Re: Pgoutput not capturing the generated columns

From: Peter Smith <smithpb2250(at)gmail(dot)com>
To: Shubham Khanna <khannashubham1197(at)gmail(dot)com>
Cc: Amit Kapila <amit(dot)kapila16(at)gmail(dot)com>, Masahiko Sawada <sawada(dot)mshk(at)gmail(dot)com>, Rajendra Kumar Dangwal <dangwalrajendra888(at)gmail(dot)com>, pgsql-hackers(at)lists(dot)postgresql(dot)org, euler(at)eulerto(dot)com
Subject: Re: Pgoutput not capturing the generated columns
Date: 2024-09-23 23:46:30
Message-ID: CAHut+Pt9ArtYc1Vtb1DqzEEFwjcoDHMyRCnUqkHQeFJuMCDkvQ@mail.gmail.com
Views: Raw Message | Whole Thread | Download mbox | Resend email
Thread:
Lists: pgsql-hackers

Hi. Here are my review comments for v32-0001

You wrote: "I have addressed all the comments in the v32-0001 Patch.",
however, I found multiple old review comments not addressed. Please
give a reason if a comment is deliberately left out, otherwise, I will
assume they are omitted by accident and so keep repeating them.
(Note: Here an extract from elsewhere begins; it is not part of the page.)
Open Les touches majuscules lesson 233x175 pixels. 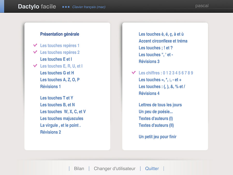click(x=62, y=118)
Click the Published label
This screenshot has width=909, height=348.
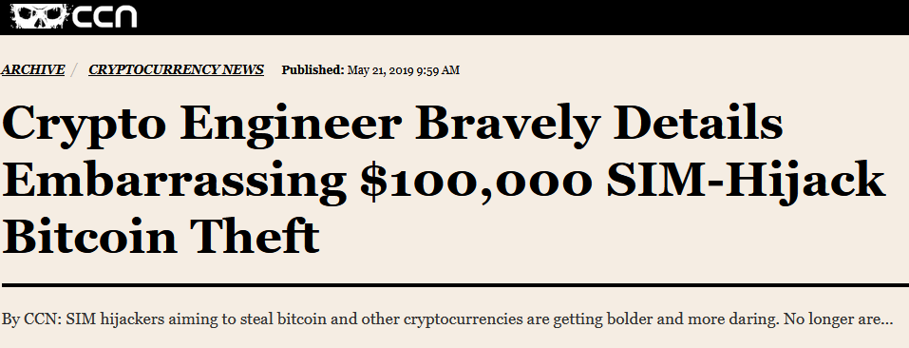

There were also still some unanswered questions from previous reviews,
so I have reminded you about those again here.

======
Commit message

1.
This commit enables support for the 'publish_generated_columns' option
in logical replication, allowing the transmission of generated column
information and data alongside regular table changes. The option
'publish_generated_columns' is a PUBLICATION parameter.

~

That PUBLICATION info in the 2nd sentence would be easier to say in
the 1st sentence.
SUGGESTION:
This commit supports the transmission of generated column information
and data alongside regular table changes. This behaviour is controlled
by a new PUBLICATION parameter ('publish_generated_columns').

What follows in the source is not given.